Occasionally, we receive Iguana memory leak support inquiries. Here are some of the strategies that can help you to isolate and troubleshoot.

To determine whether there is a memory leak issue, try to observe:

  • Iguana Instance’s Memory  (found on the dashboard)
  • Iguana Crash due to memory leak  (found in the crash dump files)
  • Slow performance on Iguana  (observe slow performance)

And ask the following questions:

  • Has this memory usage resulted in Iguana crashing?
  • How many channels are on this Iguana instance, and how many are running concurrently?
  • What kind of workflows are these channels implementing?

    For example, are they processing HL7 messages through LLP, or reading files from a directory?

  • Has the Iguana service been restarted recently, and if so, has the problem still persisted?
  •  What operating system is Iguana running on, and what is the exact version of Iguana

Cause [top]

  • Memory usage should not be increasing:

    If you look at Memory graphs, from resource Monitor, the lines should be flat, i.e., memory use is not growing over time. If the graphs are angled upwards, or even if they show an upward-trending sawtooth pattern, it would suggest a leaky script.

  • Do you see in your code any global variables that should be declared local variables?

    Unintentional global variables may cause memory leaks, leading to performance issues.

  • Also, was there any code changes made immediately before the issue was noticed?
  • Are there any sheduled or frequent tasks that may not close connections correctly?

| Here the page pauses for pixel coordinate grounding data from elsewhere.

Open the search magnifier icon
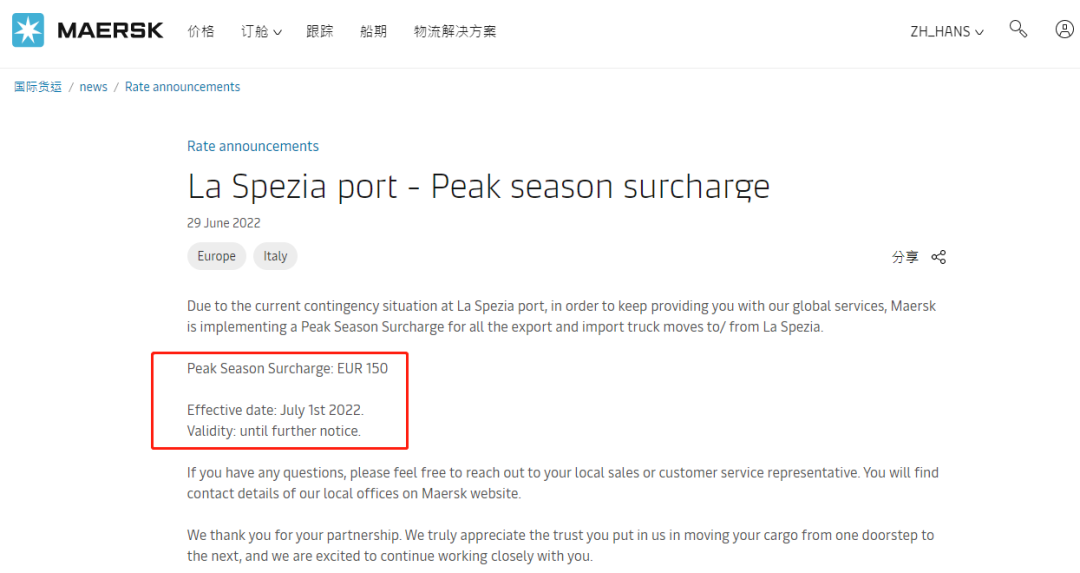Viewport: 1080px width, 573px height. (1018, 29)
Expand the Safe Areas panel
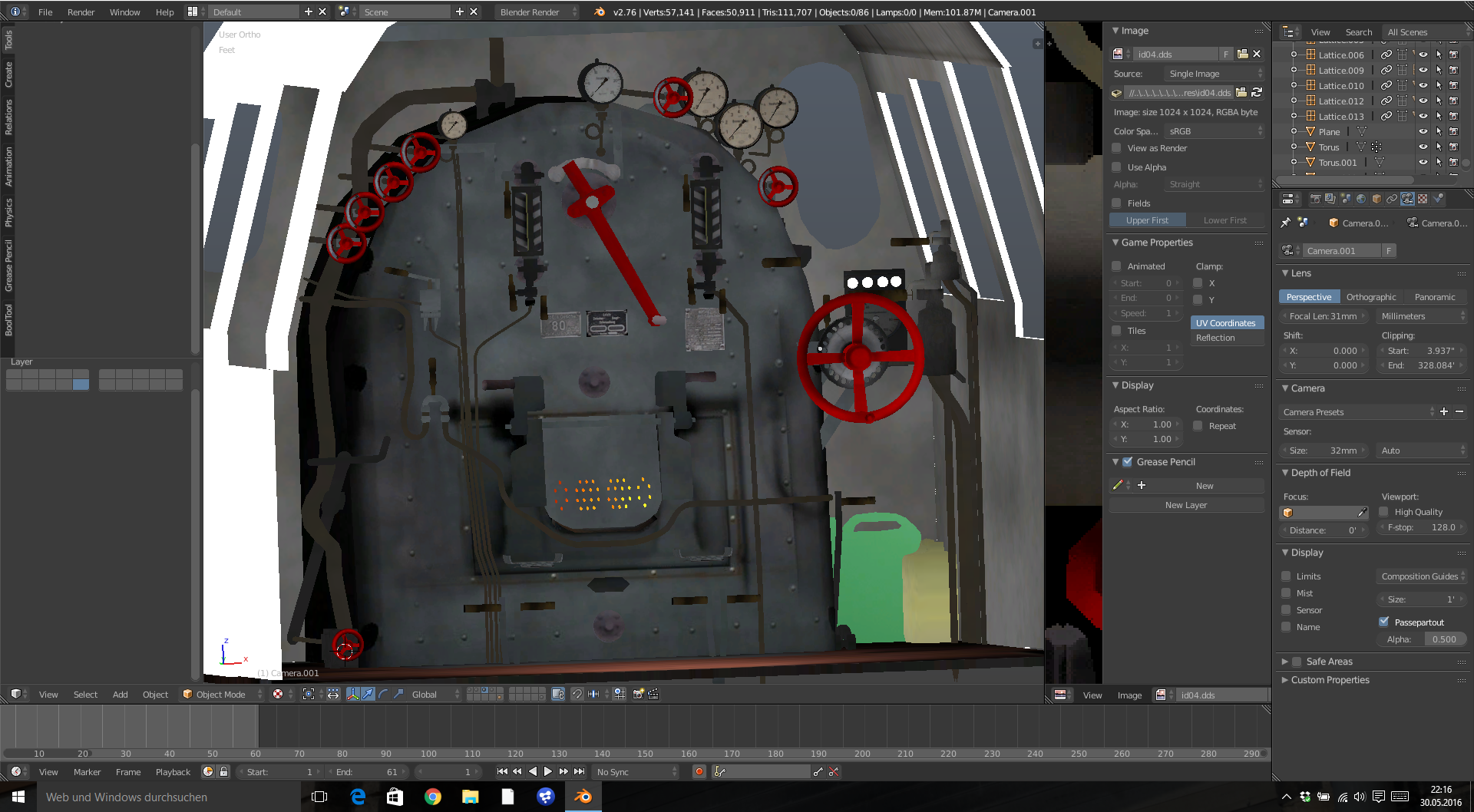Viewport: 1474px width, 812px height. [1285, 662]
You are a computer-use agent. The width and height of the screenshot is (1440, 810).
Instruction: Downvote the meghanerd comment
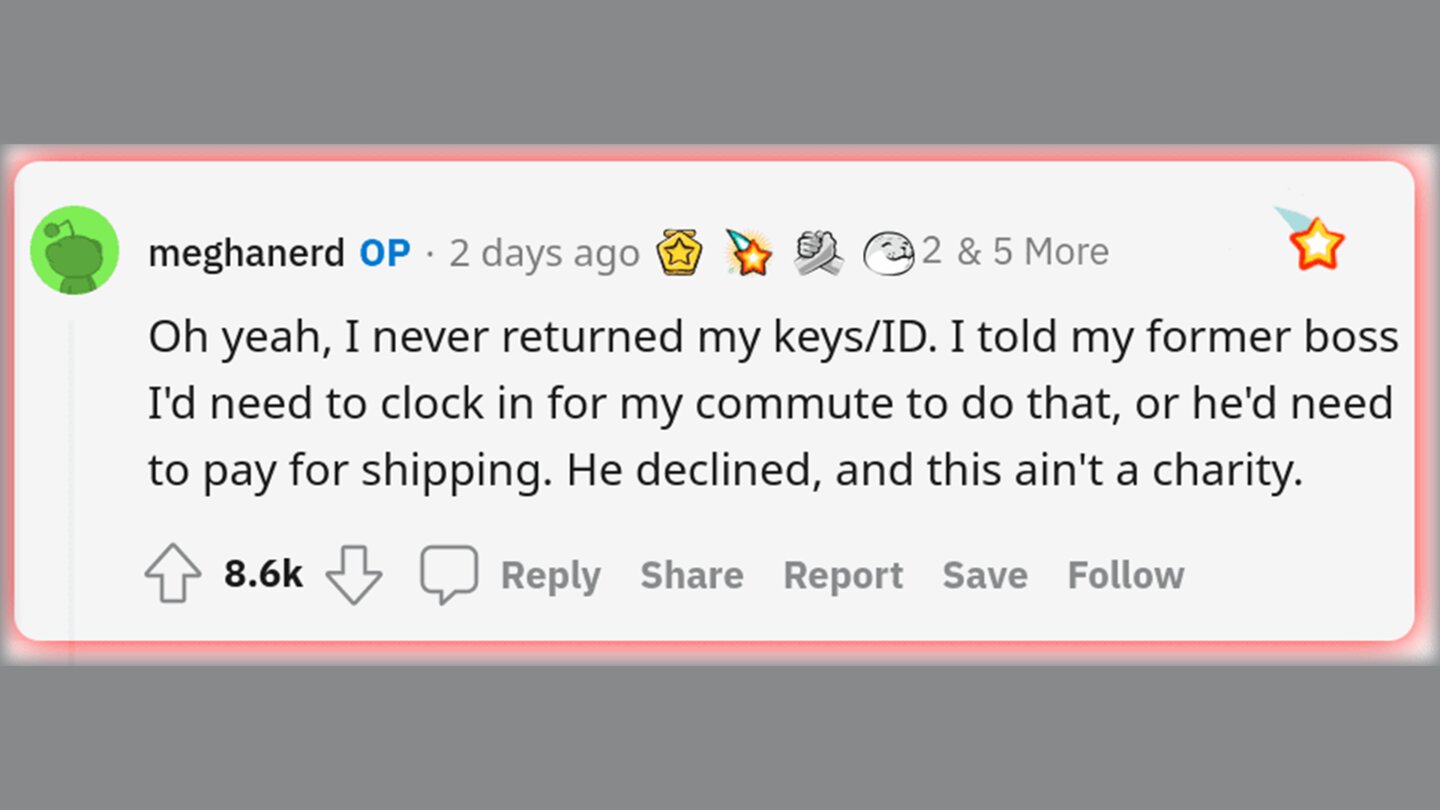(355, 575)
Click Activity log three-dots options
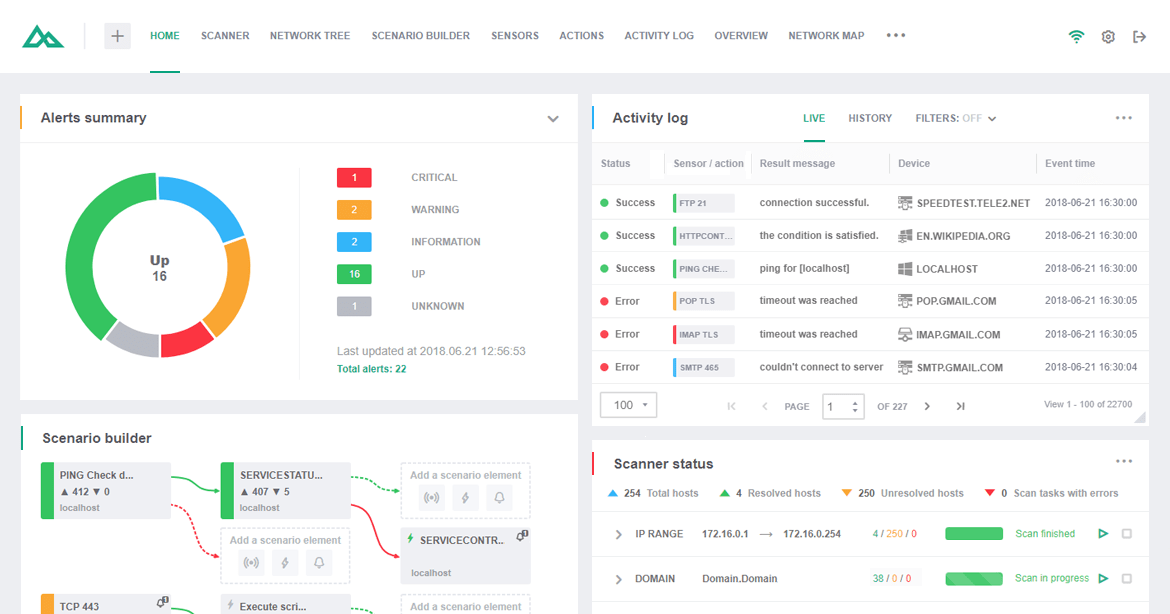 pyautogui.click(x=1124, y=118)
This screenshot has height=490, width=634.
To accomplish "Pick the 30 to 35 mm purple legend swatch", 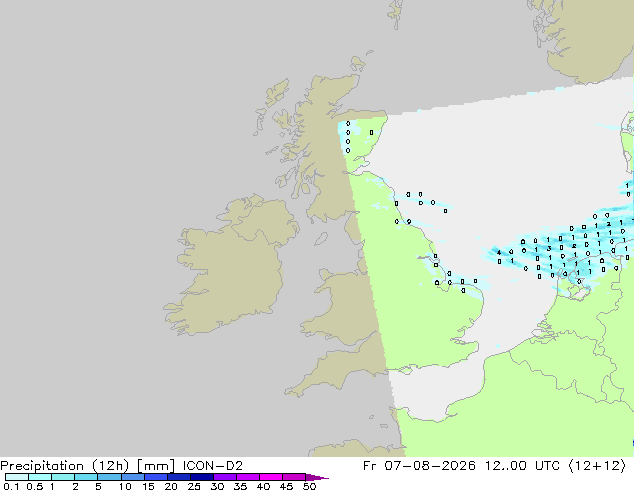I will (225, 477).
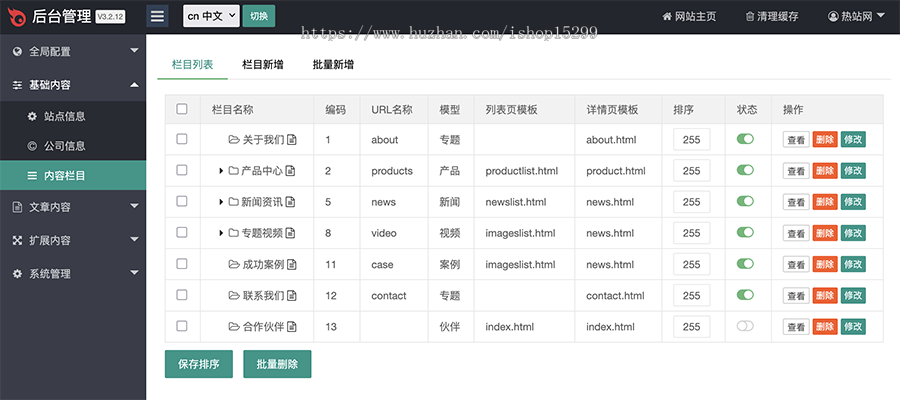Open the cn 中文 language dropdown

coord(211,16)
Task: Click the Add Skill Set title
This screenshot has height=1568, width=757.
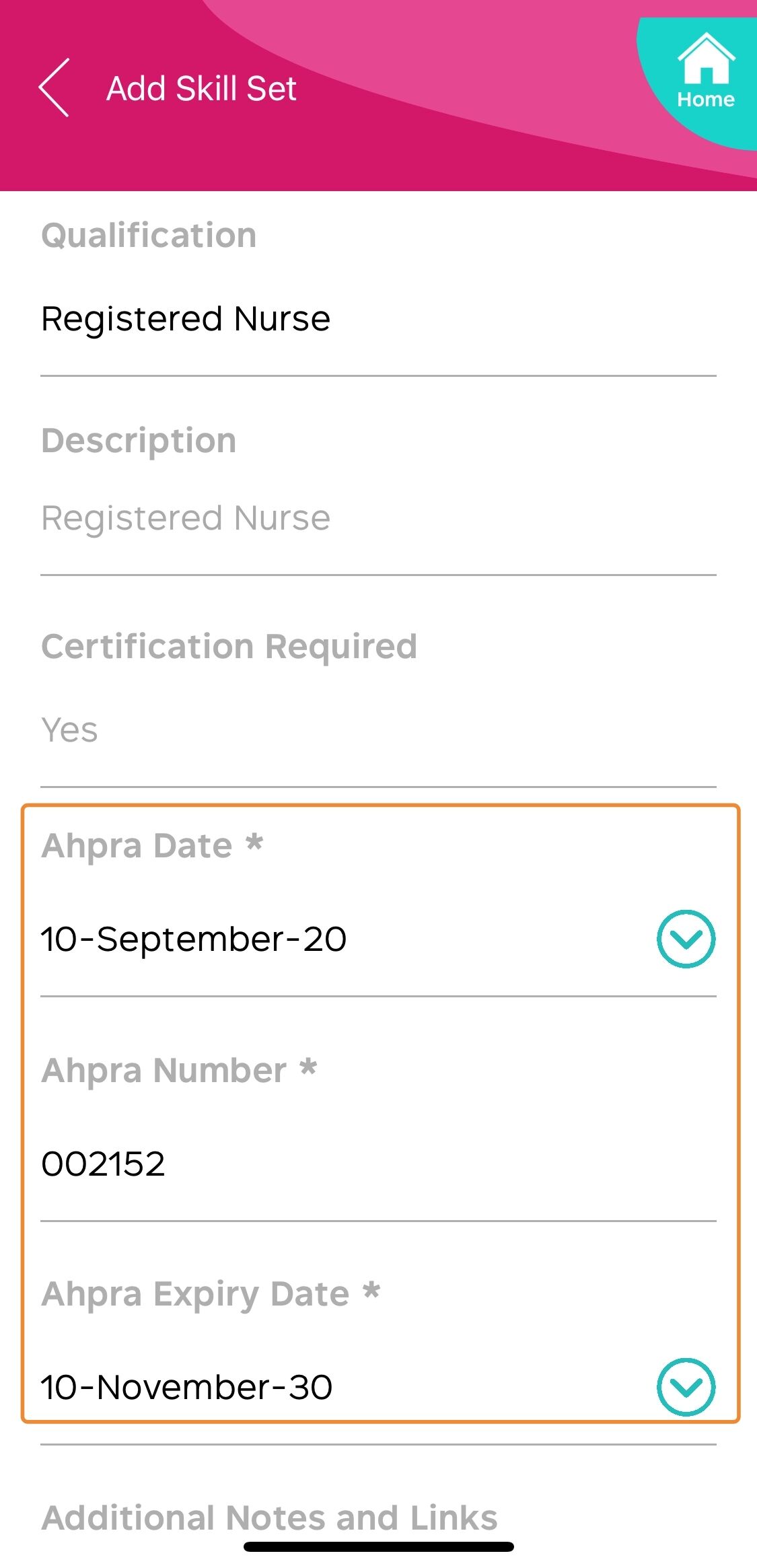Action: click(x=201, y=89)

    Are there any scheduled tasks running, that are not closing properly or using database connections that are not being closed. These can be the culprit for these kind of memory leaks.

Solution [top]

Most of time memory leak issues happen on a single or a few channels and sometimes is difficult or impossible to recreate memory leak issues on DEV or TEST due to environment specific variables or message volume.

Here are the suggested troubleshooting techniques that you can use:

 

  • Create backup Iguana instances on the same production server (PROD for example)
  • Identify the leaking channel: Turn on and off individual channels on the Iguana Backup instance which channel is causing the memory leak issue:

    Often the issue will be a single channel — when this channel is turned off the memory leak will stop. This method can help to identify which channel (or channels) is causing the leak.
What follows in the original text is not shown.